I found *Conquest of Cool* interesting, but unsatisfying. So Madison Avenue was instrumental in forming the counterculture. But I found myself wanting much more context and interpretation than he gave.
I think I understand Frank’s project. What he wants to do is tie together the counterculture and neoliberalism, and show that they’re not as far apart as they appear. He’s making an argument to rebel against the faux rebels:
http://www.nytimes.com/books/first/f/frank-dissent.html
See also, his WSJ review of Nixonland:
http://online.wsj.com/article/SB121192987809524367.html
(A bit of trivia: I think Perlstein was an undergraduate at U of Chicago and wrote a few times for Frank’s Magazine *The Baffler* before starting his career as a historian…)
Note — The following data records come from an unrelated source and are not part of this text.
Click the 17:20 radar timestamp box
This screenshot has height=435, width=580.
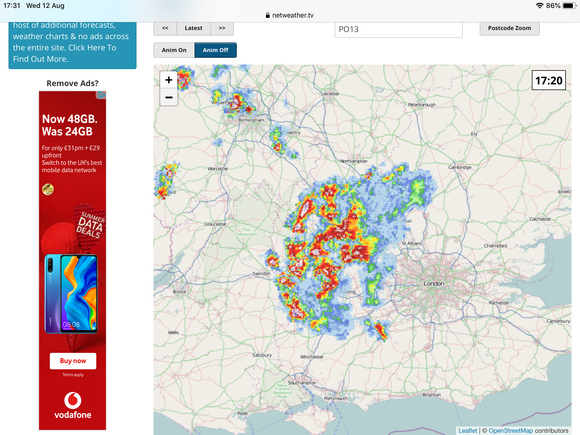pos(549,80)
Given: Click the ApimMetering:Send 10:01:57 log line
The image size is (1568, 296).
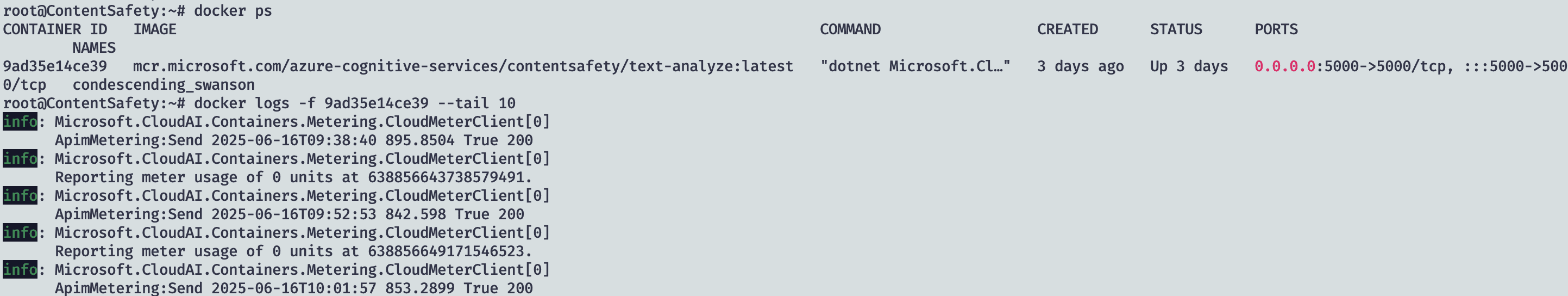Looking at the screenshot, I should pos(293,288).
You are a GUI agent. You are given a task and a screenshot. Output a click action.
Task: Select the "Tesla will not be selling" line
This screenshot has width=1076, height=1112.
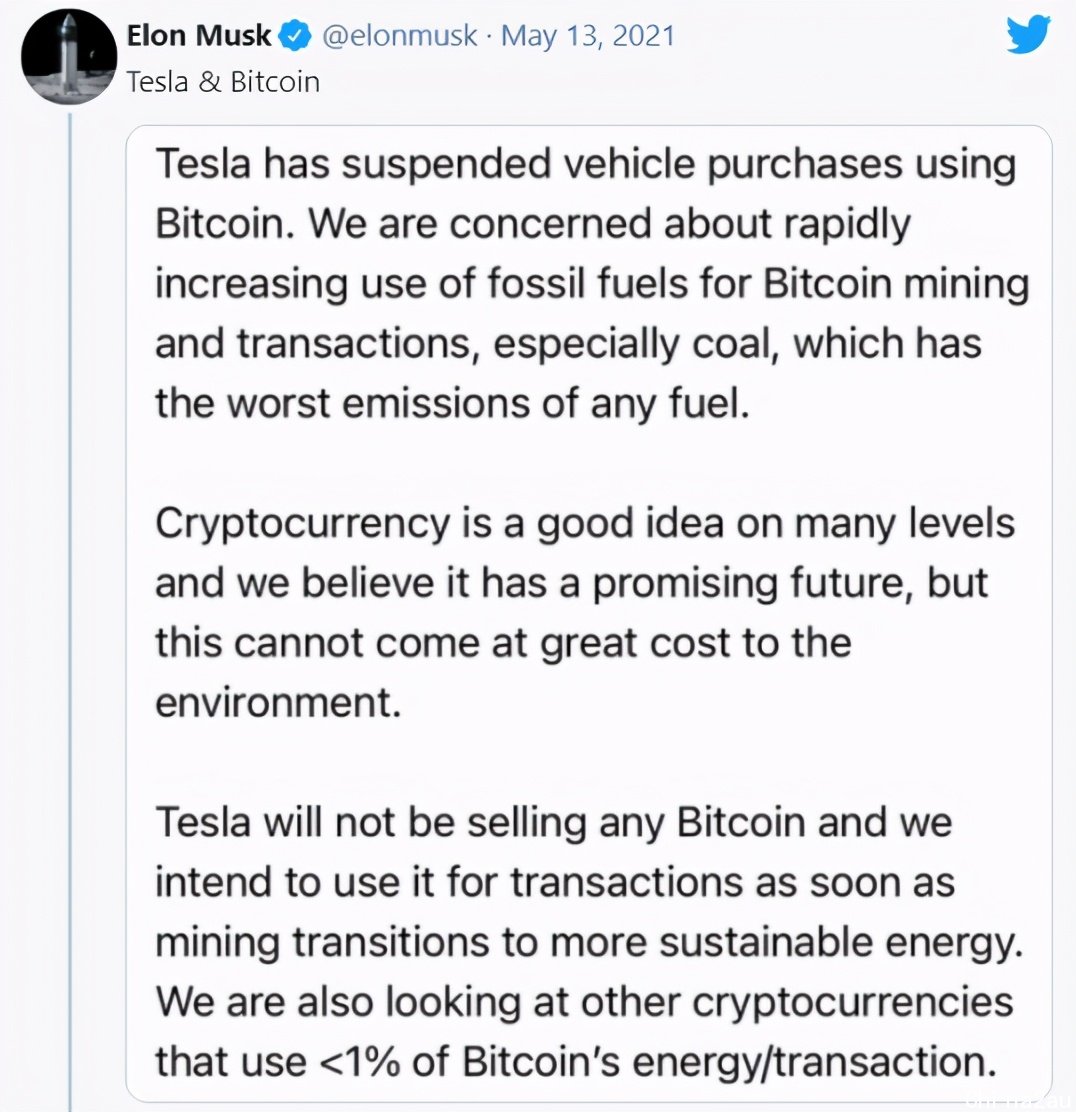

The problem with the stress on economic populism, says David Frum, is that it misunderstands the kind of populism people respond to:
http://www.frumforum.com/why-the-lefts-populism-never-caught-on
(The previous piece that Frum links to at the top of this post (the “Part 1”) is interesting too. He’s commenting on George Packer’s explanation of why he got his near-term political predictions so wrong…)
Frank *is* making a cultural argument, not completely an economic one. But it always struck me as a complicated sell to a general audience. (And I never thought *Conquest of Cool* was completely successful even with its intended audience…)
Just for fun: here is a Canadian blogger using Taylor’s *Ethics of Authenticity* against some culture-war-style political arguments in Canada:
http://rabble.ca/columnists/2010/11/pretend-populists-and-canadas-future
Quote from Nixonland, P. 277:
An intellectually ambitious memo by a new kid, Kevin Phillips, a former aide to the right-wing Bronx congressman Paul Fino, “Middle America and the Emerging Republican Majority,” was circulating among the Nixon strategists. The language was new, but the theory was as old as the crusade against Alger Hiss: elections were won by focusing people’s resentments. The New Deal coalition rose by directing people’s resentment of economic elites, Phillips argued. But the new hated elite, as the likes of Rafferty and Reagan grasped, was cultural — the “toryhood of change,” condescending and self-serving liberals “who make their money out of plans, ideas, communication, social upheaval, happenings, excitement,” at the psychic expense of “the great, ordinary, Lawrence Welkish mass of Americans from Maine to Hawaii.”